Go pan for change on the corner and get the xtra ram to go with the 2.3ghz...you can never have enough of both. Period.
Well, the way the prices for CPU and RAM are now it's easy to go 'Stupid Big'. The reality is that single CPU cores have had a hard time creaking way beyond 3 Ghz, and that there is a finite amount of memory programs will consume, and that an OS can use for cache.
On the budget end, I'd certainly want something that has a core speed approaching 3 Ghz with at least two cores, and no less than 4 GB of ram, with integrated graphics (and a reasonable bus). More ideally, and still in budget land, I'd aim for something that has 4 cores clocking at about 3 Ghz, 8 - 16 GB of RAM, and that a discrete AMD/ATI or Nividea video card that retails for about $120 (but is included). Beyond that it would be nice to have a SSD for speed, and you could add an $100 OEM hard disk for bulk storage / backups.

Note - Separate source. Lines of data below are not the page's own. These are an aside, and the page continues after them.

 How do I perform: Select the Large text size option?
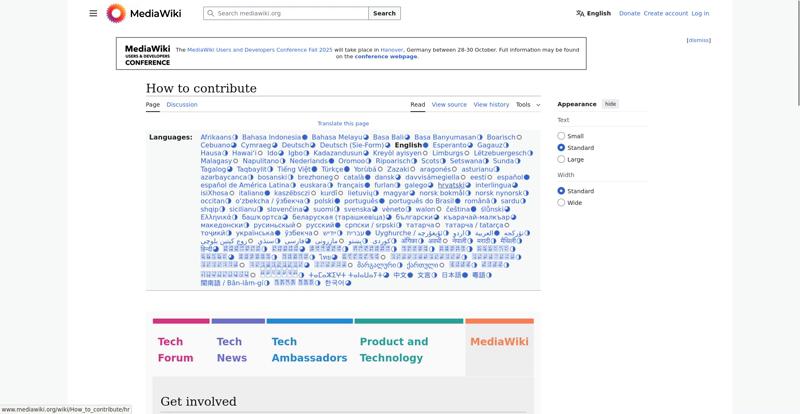(x=562, y=160)
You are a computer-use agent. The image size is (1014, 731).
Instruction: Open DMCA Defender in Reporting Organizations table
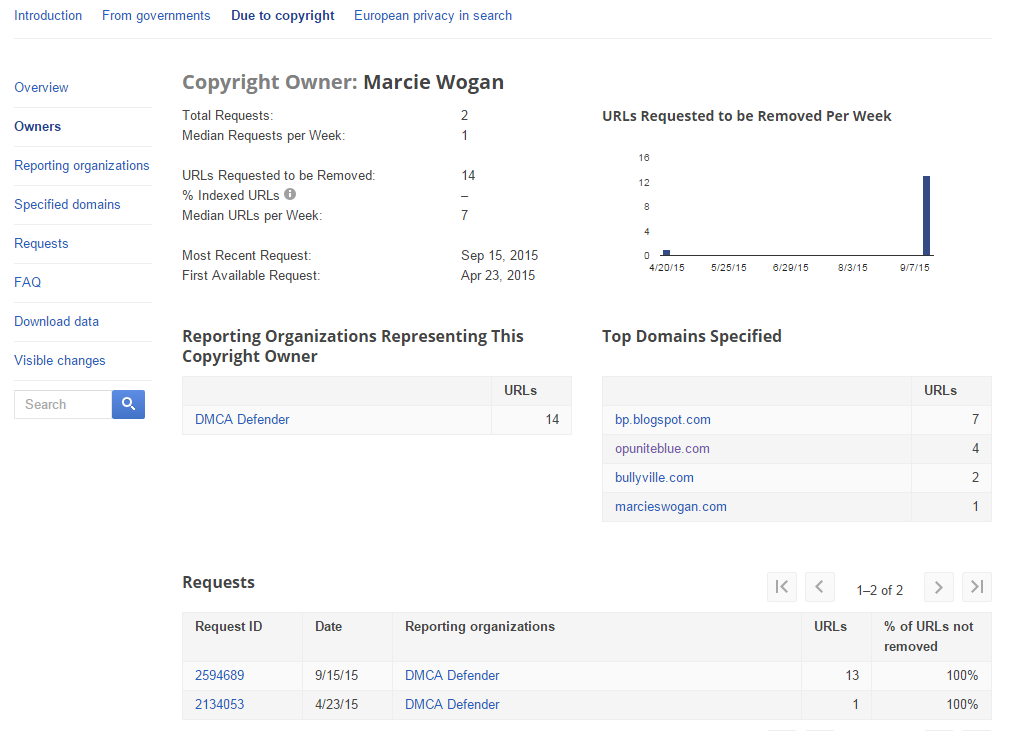coord(242,420)
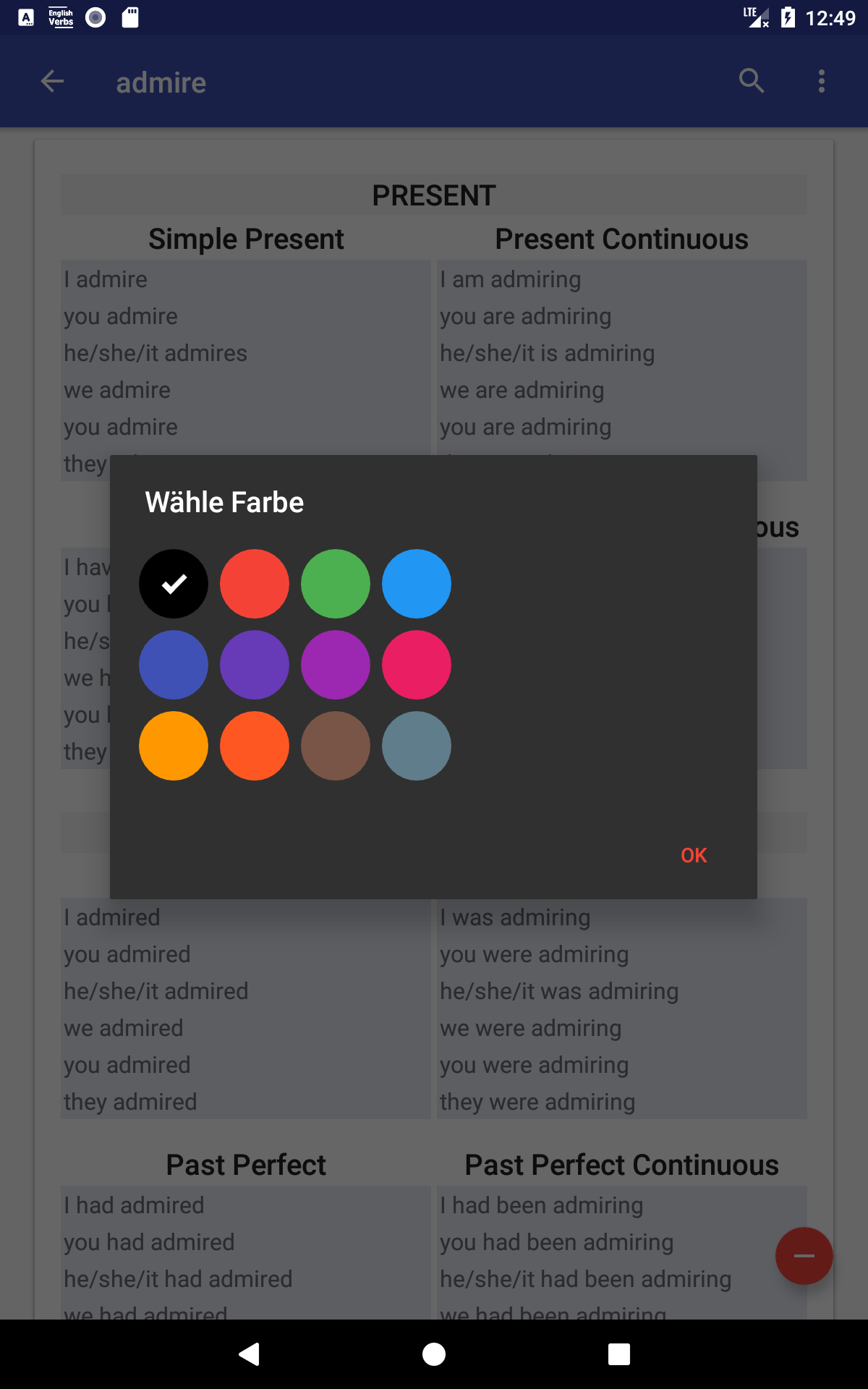Viewport: 868px width, 1389px height.
Task: Select the checked black color swatch
Action: 174,584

Once you get much above those specs, unless you're a hardcore gamer, are doing something like editing (not just playing) a large amount of HD video, compiling really big source code trees in C++, or trying to number crunch mind bogglingly large data sets, you're firmly in overkill land.

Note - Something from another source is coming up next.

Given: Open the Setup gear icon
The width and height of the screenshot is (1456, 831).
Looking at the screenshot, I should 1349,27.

That 8 core, 3.5 Ghz monster, with 64 Gb of RAM, and that $500 video card is likely to sit with most of it's cores 99% idle 90+ % of the time, except when you play a game that may hammer one or two of those cores. Even with that game loaded, all of the programs you normally use in memory, and the OS caching everything it can think of, you'll still probably have a whack of free memory.